(Stored data)
####################

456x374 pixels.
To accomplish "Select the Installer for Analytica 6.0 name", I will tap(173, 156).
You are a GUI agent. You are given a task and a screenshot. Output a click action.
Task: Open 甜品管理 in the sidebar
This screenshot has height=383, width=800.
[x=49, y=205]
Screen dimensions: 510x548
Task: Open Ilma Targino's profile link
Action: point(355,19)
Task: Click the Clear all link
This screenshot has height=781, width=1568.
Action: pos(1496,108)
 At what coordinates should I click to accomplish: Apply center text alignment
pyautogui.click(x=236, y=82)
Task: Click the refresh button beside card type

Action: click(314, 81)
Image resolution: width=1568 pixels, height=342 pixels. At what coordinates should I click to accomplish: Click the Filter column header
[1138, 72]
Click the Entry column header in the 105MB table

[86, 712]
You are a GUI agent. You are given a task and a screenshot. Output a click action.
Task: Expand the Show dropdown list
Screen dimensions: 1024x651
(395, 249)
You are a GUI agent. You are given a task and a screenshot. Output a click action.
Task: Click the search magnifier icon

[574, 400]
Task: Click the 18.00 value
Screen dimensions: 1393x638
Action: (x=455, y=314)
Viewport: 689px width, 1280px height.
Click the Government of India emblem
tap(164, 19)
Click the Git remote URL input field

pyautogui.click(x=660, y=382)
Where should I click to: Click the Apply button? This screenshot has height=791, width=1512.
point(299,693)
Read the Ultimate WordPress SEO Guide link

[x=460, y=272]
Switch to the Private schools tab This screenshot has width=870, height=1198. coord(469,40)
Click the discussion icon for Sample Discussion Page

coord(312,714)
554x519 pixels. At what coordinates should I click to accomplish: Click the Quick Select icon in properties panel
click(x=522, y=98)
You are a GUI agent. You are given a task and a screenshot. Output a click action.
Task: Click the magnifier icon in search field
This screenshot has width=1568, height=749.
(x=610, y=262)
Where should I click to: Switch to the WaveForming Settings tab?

####################

TASK STATEMENT
Reproduce each line from the records that contains the word "Switch".

TASK OUTPUT
Switch to the Private schools tab This screenshot has width=870, height=1198. coord(469,40)
Where should I click to: Switch to the WaveForming Settings tab?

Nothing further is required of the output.